In light of GM's massive 1.6 million vehicle recall and Toyota's massive $1.2 billion settlement over the unattended acceleration problem, two U.S. Senators introduced legislation to require automakers to provide more information concerning incidents that involve the loss of human life.
Senators Ed Markey, D-Massachusetts., and Richard Blumenthal, D-Connecticut introduced the Early Warning Reporting System Improvement Act yesterday. The bill would require automobile and equipment manufacturers to submit accident reports or other documents automatically to NHTSA’s Early Warning Reporting database. NHTSA cannot access this information unless they request them.
The bill would also require NHTSA to make information it gets from automakers available in a searchable, user-friendly format so drivers and experts can look and evaluate potential defects.
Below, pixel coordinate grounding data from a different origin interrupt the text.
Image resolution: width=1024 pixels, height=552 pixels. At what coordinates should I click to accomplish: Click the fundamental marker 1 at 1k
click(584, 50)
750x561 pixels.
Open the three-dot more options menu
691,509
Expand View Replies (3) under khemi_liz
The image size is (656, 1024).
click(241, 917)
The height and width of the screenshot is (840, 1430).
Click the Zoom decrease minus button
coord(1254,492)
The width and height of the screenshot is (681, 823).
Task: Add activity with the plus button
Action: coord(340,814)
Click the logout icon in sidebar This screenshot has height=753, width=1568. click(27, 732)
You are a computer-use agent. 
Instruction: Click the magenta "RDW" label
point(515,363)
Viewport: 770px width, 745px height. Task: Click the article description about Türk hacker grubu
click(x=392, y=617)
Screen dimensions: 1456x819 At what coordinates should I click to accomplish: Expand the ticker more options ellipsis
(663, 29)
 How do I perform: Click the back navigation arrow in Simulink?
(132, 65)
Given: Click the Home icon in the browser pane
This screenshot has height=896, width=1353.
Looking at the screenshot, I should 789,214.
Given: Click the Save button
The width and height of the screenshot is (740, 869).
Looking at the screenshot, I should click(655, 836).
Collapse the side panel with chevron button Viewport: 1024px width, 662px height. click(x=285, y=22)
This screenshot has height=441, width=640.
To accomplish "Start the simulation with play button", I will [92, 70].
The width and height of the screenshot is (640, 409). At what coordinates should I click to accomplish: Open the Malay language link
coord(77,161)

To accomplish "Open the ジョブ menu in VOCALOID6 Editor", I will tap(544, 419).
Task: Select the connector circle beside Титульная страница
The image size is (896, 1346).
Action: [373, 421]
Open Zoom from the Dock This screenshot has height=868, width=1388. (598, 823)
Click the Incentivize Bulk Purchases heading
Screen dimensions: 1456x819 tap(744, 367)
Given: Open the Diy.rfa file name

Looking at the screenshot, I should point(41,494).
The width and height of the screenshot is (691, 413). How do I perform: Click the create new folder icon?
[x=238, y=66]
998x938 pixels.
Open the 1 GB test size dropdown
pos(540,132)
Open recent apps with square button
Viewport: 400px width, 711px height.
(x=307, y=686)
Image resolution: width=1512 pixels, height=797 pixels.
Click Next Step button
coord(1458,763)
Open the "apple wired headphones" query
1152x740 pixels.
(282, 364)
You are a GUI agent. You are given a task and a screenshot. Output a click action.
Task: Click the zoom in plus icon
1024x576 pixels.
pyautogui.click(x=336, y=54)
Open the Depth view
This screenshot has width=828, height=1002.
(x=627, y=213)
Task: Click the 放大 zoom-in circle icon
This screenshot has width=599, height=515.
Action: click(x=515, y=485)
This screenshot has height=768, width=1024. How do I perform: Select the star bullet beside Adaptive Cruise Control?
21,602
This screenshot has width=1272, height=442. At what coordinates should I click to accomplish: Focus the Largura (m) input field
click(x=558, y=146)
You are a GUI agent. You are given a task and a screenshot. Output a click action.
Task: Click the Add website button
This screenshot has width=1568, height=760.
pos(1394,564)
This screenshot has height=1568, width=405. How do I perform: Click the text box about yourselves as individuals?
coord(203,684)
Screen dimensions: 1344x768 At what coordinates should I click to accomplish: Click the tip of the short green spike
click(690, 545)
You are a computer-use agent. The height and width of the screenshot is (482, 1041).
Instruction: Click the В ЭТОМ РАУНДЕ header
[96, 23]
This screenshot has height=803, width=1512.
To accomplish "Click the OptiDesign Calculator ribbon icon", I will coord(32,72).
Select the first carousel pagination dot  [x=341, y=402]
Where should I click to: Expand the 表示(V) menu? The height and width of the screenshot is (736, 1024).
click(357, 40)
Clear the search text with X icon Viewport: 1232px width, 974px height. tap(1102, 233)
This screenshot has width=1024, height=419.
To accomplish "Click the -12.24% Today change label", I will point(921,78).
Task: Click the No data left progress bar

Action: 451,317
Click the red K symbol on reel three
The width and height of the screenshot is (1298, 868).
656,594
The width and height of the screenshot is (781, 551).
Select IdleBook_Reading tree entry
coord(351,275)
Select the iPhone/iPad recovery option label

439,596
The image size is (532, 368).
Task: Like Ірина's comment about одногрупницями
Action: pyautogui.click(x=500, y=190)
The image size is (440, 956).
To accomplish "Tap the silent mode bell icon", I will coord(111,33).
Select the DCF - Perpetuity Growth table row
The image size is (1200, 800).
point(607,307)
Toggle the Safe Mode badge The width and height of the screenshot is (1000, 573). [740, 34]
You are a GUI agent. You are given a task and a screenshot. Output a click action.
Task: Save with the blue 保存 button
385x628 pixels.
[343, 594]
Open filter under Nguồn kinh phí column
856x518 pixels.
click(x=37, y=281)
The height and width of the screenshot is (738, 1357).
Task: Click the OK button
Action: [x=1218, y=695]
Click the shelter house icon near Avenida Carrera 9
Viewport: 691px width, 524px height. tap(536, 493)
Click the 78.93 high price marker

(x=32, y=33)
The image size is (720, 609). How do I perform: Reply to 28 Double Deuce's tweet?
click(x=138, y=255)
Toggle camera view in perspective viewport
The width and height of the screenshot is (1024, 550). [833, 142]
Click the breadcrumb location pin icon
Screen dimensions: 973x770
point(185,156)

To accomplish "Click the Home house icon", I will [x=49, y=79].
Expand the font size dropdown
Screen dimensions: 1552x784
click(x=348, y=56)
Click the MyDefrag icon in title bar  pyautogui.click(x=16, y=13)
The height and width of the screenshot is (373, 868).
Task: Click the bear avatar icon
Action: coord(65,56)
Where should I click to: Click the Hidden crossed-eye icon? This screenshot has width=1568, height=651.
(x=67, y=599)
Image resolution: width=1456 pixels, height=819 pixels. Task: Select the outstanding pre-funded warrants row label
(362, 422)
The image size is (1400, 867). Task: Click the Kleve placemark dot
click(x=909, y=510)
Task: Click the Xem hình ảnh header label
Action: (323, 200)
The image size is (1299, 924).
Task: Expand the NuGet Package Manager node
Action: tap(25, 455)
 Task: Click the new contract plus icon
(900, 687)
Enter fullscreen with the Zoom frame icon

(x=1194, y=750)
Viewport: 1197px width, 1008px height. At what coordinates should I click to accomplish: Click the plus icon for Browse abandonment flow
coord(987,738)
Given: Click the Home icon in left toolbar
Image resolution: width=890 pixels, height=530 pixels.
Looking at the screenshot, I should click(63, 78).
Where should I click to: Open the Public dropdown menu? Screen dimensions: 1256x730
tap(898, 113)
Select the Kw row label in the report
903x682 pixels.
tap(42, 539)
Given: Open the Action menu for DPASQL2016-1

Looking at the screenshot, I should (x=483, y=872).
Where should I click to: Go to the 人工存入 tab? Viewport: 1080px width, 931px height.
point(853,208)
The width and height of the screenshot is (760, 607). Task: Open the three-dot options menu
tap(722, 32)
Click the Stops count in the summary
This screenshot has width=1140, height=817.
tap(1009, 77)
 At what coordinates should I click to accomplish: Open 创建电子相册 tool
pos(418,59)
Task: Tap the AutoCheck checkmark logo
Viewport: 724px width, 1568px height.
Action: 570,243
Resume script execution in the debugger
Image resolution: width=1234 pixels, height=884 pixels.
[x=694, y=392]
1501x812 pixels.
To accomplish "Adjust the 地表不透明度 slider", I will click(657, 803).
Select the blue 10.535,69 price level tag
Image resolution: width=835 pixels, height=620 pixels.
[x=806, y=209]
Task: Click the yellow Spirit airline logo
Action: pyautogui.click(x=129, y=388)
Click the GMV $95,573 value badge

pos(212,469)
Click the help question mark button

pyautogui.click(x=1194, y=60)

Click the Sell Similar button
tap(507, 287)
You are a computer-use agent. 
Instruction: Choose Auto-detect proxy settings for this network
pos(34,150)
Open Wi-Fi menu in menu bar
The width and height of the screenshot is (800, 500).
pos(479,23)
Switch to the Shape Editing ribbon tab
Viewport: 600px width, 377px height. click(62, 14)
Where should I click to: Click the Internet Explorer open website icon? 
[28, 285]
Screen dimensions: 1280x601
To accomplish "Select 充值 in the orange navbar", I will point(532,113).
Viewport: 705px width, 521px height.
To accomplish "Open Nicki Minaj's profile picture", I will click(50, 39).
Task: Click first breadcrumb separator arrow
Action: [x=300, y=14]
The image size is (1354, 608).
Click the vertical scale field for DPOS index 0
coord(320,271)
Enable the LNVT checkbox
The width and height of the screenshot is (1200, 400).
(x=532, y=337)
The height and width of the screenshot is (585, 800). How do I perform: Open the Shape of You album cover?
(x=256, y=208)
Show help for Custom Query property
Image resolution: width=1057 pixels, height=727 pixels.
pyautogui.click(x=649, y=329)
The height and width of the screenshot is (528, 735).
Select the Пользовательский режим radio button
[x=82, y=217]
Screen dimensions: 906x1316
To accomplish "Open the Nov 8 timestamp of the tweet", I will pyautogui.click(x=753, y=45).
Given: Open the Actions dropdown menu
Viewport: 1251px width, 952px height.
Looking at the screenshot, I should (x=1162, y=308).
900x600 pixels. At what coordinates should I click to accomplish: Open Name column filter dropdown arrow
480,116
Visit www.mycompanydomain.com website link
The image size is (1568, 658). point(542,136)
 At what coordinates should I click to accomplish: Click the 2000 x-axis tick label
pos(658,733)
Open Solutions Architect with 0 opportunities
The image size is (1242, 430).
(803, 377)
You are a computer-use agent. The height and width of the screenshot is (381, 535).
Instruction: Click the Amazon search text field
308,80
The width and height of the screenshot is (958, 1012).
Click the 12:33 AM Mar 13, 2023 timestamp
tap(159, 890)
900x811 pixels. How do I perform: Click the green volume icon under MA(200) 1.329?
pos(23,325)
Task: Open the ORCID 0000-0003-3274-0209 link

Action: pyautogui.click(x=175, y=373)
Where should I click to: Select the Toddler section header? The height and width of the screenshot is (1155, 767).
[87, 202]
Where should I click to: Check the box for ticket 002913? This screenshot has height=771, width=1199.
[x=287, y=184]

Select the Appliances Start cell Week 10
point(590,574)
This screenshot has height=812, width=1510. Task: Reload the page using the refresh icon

“A massive information breakdown at NHTSA has led to deadly vehicle breakdowns on our roads. The Department of Transportation has the authority to require critical safety information be made publicly available, but it has never used its authority. We need the Early Warning Reporting system to provide actual early warnings to ensure the public is informed and possible defects are fully investigated,” said Markey.
Safety experts say this is a good start, but more needs to be done.
“In light of the problems revealed with Toyota unintended acceleration and Cobalt air bags, we know EWR is broken and needs to be fixed. Auto companies have run millions of defective vehicles through loopholes in EWR, including not having to submit documents on deaths caused by defects when they first learn of them.” said Clarence Ditlow, executive director for the Center for Auto Safety.